_ASSIGNMENT_:
For this exercise, reproduce the entries below exactly, but only from the line containing "[X] (249, 1131)" through the line containing "Donate (184, 980)", both included.

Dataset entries

-- -- --

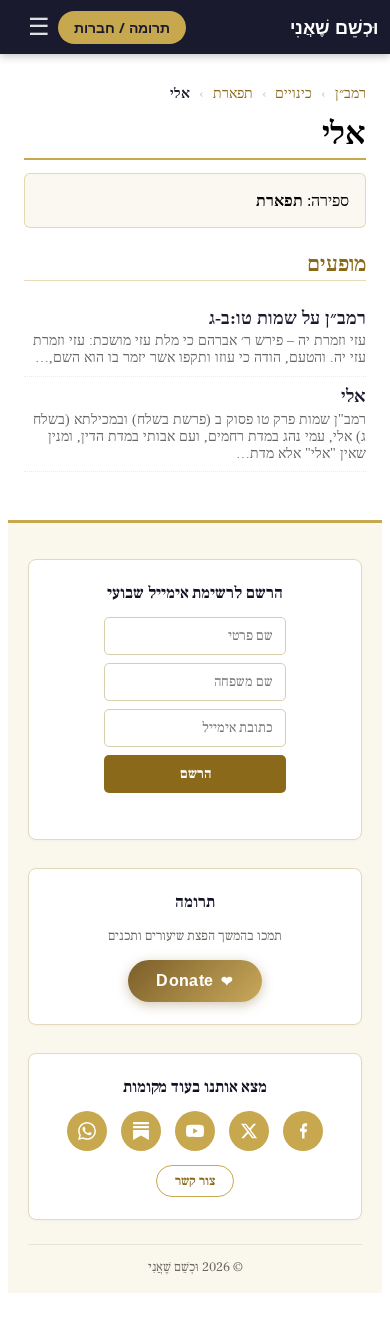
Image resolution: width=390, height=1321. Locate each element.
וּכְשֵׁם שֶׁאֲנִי (334, 27)
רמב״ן (350, 93)
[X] (249, 1131)
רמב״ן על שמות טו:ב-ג (287, 318)
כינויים (293, 93)
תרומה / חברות (122, 27)
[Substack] (141, 1131)
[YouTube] (195, 1131)
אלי (353, 396)
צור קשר (195, 1181)
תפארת (233, 93)
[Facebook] (303, 1131)
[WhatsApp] (87, 1131)
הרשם (195, 774)
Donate (184, 980)
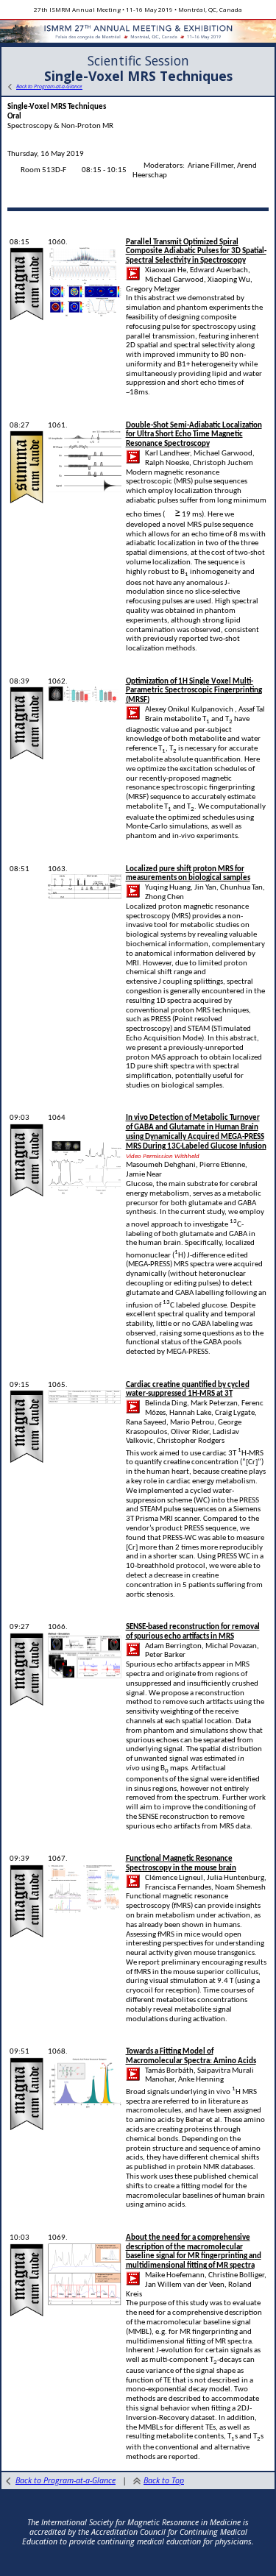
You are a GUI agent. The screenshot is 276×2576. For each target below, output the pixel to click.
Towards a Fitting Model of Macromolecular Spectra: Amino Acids (191, 2056)
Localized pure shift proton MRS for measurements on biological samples (188, 874)
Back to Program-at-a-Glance (65, 2480)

-- -- --

_WRITTEN ANSWER_:
[X] (249, 1131)
רמב״ן על שמות טו:ב-ג (287, 318)
כינויים (293, 93)
תרומה / חברות (122, 27)
[Substack] (141, 1131)
[YouTube] (195, 1131)
אלי (353, 396)
צור קשר (195, 1181)
תפארת (233, 93)
[Facebook] (303, 1131)
[WhatsApp] (87, 1131)
הרשם (195, 774)
Donate (184, 980)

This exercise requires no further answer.